Stop the Gap Between Civilian Perceptions and Military Realities

Here we are, in limbo, again. Will military service members have to work for no pay this year? Only time will tell, while Congress squabbles over the defense budget. It’s become an annual tradition. 

Stop-gap measures have been used to keep the Department of Defense running for eleven of the last twelve fiscal years. This year’s continuing resolution, which allowed the DoD to continue operating through October and November, was passed in the nick of time on September 30th. Isn’t it comforting to know that your paychecks will keep coming for 64 days, when it takes Congress 76 to 216 days to agree on the budget each year? 

The need for stop-gap measures has become routine according to DoD officials, who have said that this way of doing business is “not an effective or efficient way to operate.” In fact, the DoD now plans for them, making less legal commitments to pay for goods and services in the first quarter of each fiscal year. This means less military hiring, less military training, less military “ability to accomplish key mission requirements and carry out management functions.”

One might chalk the military spending debate up to the increasing divisiveness displayed between politicians on every issue today — culture, crime, discrimination, immigration, education, you name it. But in a representative government like ours, aren’t the divided opinions of our elected politicians simply a reflection of their constituents perceptions? 

One October evening back in 2013 while my husband was still active duty, I was driving back from a soccer game with another mom from our daughters’ team. “The military’s budget is out of control,” she argued emphatically, “why should they get more than $600 billion dollars a year, for what? More weapons?”

In the midst of the Obama-era spending caps and drawdowns, I felt strongly about this issue. “But you need to understand,” I told her, “military service members who’ve sacrificed are getting pink slips telling them they’re out.” Sequestration “weakened our military, our morale and our readiness,” I explained, but knew she couldn’t relate. 

Since then, the military-civilian divide has only deepened. Less than one half of one percent of Americans currently serve in the military, and of those, about 80 percent come from military families. 

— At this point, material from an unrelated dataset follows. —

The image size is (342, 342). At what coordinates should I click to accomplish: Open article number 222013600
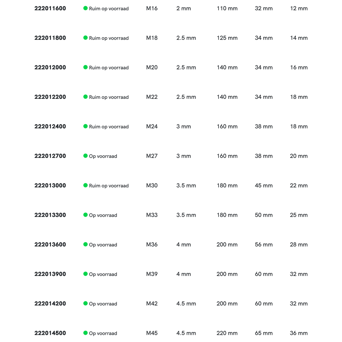50,245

The public’s view of today’s military and veterans is affected by various false perceptions. According to many surveys and studies, U.S. civilians believe that military troops are uneducated, have low intellectual aptitude, entered the military to avoid poverty or criminal penalties, and engage mostly in ground combat. Furthermore, they believe that most veterans suffer from PTSD or other mental health issues, and are likely to be unemployed and/or homeless. 

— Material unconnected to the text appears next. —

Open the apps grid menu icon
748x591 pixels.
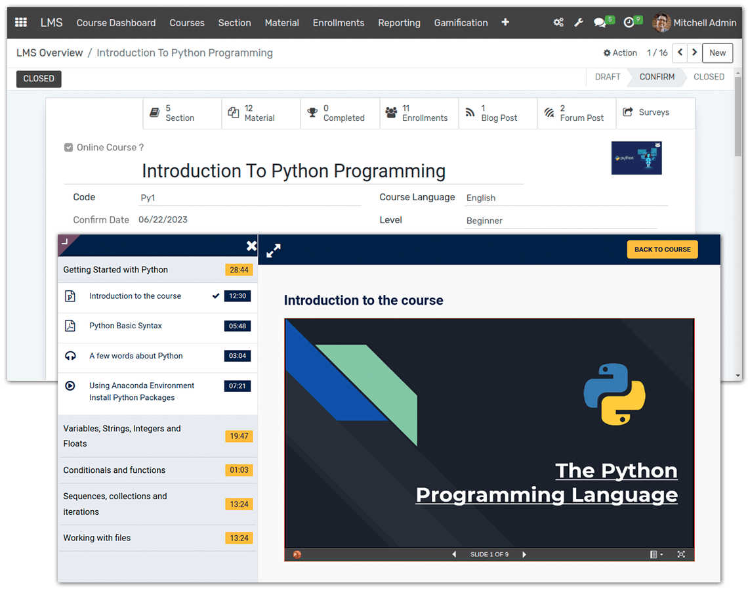21,22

To the contrary, 90 percent of recruits have high school diplomas, and two thirds score in the top half of peers in verbal and mathematical aptitudes. Most are from middle-income families, and their motivations to serve are patriotism, sense of duty, and competitive military benefits. Recruits are thoroughly screened for physical and mental fitness, and youthful offenders and older criminals are barred from enlistment. In fact, standards for recruitment are so high, only two percent of 20.6 million Americans age 17 to 21 are eligible to serve. About 15 percent of veterans suffer from PTSD, but veterans have typical employment rates and are only slightly more likely to be homeless than non-veterans.

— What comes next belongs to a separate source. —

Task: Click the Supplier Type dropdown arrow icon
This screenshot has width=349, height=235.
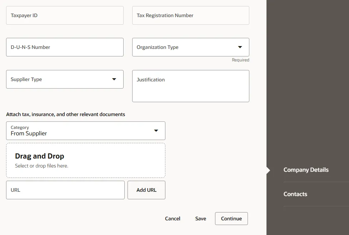Action: tap(114, 79)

Despite the widening military-civilian gap in understanding and an overall drop in American confidence, the public still trusts and respects the military above all governmental institutions. Regarding spending, about half of the country thinks the military budget is “about right”, but frankly, most don’t care all that much about military readiness and defense spending. Even after 14 service members were killed and 18 wounded in the August 26th Kabul bombing and Taliban takeover, most Americans haven’t followed news about the Afghanistan conflict

With or without pay, 1.4 million active duty service men and women will continue to report for duty protecting our country. In the meantime, Congress (only 17 percent of whom have prior military service) will continue to bicker over the price of freedom. And with respectful indifference, the public will continue to look the other way.